さよなら三角

「三角関係じゃないんだからね」

 私は朱莉にピシリと言う。

 言われた朱莉はにっこりと笑いながら、ちらしを女子学生に渡した。

「カレー同好会です。食べるのが好きな方、作るのが好きな方、ぜひどうぞ」

 今日は大学の入学準備説明会。メンバーがたった十人のサークルとしては、なんとしても新人をゲットしたい。

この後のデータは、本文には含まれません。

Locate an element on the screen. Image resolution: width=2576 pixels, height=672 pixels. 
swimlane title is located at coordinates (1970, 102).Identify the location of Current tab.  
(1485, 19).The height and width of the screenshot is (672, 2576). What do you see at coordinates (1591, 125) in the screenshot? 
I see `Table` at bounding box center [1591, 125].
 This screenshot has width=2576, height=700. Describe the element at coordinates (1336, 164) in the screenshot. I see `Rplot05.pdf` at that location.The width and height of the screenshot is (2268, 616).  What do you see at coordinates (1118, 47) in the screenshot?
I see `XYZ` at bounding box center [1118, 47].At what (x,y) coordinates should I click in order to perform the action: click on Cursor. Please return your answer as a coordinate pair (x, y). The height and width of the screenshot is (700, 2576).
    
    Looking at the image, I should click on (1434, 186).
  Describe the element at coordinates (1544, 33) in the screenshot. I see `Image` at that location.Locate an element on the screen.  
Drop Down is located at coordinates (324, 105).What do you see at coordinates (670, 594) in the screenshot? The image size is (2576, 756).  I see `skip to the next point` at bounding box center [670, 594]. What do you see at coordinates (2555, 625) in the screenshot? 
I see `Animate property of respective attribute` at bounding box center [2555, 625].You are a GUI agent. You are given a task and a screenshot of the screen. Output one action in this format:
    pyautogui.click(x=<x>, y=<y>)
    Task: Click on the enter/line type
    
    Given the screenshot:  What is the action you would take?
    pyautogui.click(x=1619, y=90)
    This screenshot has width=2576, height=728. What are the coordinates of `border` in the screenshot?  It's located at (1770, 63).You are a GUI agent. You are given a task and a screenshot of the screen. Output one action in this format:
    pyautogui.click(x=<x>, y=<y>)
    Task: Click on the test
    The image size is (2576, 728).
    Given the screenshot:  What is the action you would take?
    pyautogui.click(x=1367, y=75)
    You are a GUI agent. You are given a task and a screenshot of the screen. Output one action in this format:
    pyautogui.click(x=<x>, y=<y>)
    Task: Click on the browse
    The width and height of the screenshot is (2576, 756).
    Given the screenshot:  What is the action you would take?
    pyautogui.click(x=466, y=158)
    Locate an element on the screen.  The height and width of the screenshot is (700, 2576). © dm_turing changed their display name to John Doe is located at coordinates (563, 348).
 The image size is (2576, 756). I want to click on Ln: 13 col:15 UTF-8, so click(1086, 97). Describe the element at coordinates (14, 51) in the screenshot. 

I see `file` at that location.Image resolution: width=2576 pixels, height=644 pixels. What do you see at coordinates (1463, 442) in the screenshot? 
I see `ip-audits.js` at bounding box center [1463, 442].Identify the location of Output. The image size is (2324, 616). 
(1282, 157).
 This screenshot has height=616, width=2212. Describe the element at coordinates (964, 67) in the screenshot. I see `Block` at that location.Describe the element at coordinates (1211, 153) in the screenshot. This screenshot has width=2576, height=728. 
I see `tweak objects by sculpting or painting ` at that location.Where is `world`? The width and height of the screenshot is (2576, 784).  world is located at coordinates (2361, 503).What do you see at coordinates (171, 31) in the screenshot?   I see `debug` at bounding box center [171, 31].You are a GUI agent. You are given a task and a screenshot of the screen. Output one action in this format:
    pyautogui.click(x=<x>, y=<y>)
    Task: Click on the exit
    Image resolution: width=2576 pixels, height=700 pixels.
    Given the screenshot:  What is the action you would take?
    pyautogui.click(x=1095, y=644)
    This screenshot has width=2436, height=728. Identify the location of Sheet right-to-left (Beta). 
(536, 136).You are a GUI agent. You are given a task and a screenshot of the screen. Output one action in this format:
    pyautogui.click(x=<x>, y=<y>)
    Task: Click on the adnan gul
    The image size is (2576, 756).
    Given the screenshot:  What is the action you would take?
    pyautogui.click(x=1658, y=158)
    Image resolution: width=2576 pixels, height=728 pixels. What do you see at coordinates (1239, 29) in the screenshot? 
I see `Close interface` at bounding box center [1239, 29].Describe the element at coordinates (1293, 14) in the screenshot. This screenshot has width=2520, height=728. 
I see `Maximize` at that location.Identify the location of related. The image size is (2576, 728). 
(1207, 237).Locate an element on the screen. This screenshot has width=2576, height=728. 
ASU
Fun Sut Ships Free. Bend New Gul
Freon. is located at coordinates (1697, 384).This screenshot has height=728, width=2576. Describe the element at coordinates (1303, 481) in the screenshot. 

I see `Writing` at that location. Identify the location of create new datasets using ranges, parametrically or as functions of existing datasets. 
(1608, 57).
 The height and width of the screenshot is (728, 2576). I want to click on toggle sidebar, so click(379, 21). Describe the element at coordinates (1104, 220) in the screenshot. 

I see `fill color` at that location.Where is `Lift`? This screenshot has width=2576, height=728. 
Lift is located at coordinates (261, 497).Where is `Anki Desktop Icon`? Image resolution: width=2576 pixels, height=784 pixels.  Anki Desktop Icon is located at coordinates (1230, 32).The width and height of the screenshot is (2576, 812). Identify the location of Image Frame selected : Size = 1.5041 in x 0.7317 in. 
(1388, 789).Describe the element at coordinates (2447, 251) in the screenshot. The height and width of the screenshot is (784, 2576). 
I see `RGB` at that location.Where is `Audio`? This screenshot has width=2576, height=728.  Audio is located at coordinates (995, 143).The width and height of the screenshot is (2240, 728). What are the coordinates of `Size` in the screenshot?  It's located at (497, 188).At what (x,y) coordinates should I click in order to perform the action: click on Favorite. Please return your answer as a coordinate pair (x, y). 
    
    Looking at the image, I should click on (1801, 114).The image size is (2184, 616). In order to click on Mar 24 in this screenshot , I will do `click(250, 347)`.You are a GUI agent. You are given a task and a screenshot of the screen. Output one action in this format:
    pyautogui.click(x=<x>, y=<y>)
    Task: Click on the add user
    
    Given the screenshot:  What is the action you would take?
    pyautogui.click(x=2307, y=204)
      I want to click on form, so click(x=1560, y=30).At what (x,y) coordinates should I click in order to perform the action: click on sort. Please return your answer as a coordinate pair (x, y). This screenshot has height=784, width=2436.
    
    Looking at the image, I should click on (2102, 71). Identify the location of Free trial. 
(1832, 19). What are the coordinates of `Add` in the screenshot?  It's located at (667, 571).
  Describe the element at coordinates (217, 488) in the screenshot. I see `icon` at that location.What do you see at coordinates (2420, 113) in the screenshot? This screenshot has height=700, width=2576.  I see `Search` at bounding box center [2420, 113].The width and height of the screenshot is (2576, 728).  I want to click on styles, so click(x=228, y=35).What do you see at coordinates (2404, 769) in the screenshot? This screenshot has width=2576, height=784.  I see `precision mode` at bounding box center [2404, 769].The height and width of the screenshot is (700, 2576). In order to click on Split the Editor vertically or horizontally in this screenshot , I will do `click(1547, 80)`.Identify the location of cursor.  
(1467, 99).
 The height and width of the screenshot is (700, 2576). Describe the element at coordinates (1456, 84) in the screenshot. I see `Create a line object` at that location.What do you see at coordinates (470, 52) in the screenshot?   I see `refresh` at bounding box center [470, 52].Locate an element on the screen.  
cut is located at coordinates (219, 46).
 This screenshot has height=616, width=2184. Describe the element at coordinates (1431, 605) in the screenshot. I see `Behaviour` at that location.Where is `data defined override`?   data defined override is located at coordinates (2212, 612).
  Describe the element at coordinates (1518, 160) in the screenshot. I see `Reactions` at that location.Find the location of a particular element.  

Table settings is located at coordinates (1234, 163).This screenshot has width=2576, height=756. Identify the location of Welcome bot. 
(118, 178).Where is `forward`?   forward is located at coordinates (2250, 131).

 東門の担当は私たち二人だ。正門には先輩たちがノボリを持って立っている。

「カレー同好会です。一緒にカレーを食べませんか?」

 男子学生にちらしを渡すが、彼の目は朱莉に釘付けだ。

 うちの大学では三年前からミスコンテストがなくなったから、二年生の私たちには関係ない話だったが、朱莉が出ていたら、一位だっただろうなと思う。

 少し人がいなくなったので、私は朱莉に念を押した。

「三角関係じゃないってわかる?」

「わかる。三角関係の定義ね」

「そう、私が彼を好き、彼が朱莉を好き、朱莉は彼をただの友達と思っている。これは三角関係じゃなく、ただの一方通行」

 そう、寂しい事実だ。

 人のいるところでしゃべっているので、名前を伏せているが、彼の名は矢崎徹。同じサークルのメンバーだ。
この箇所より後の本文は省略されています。